> [PROVIDED RECORDS]
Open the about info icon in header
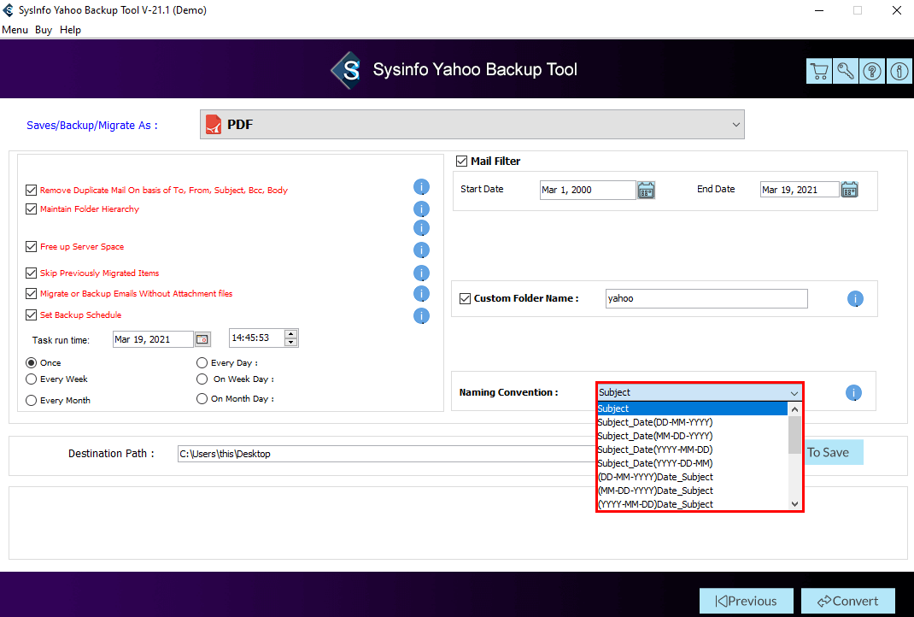 (x=899, y=71)
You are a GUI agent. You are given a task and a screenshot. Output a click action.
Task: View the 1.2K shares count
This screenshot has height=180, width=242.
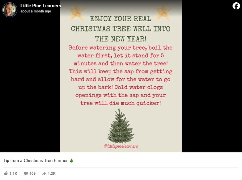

> [WORK REQUIRED]
In your copy of the material, match every word exactly and include no pictures.

> [EXPECTED ANSWER]
Open the about info icon in header
 (x=899, y=71)
You are a GUI agent. You are given a task and a screenshot. Output a click action.
Task: View the 1.2K shares count
This screenshot has height=180, width=242.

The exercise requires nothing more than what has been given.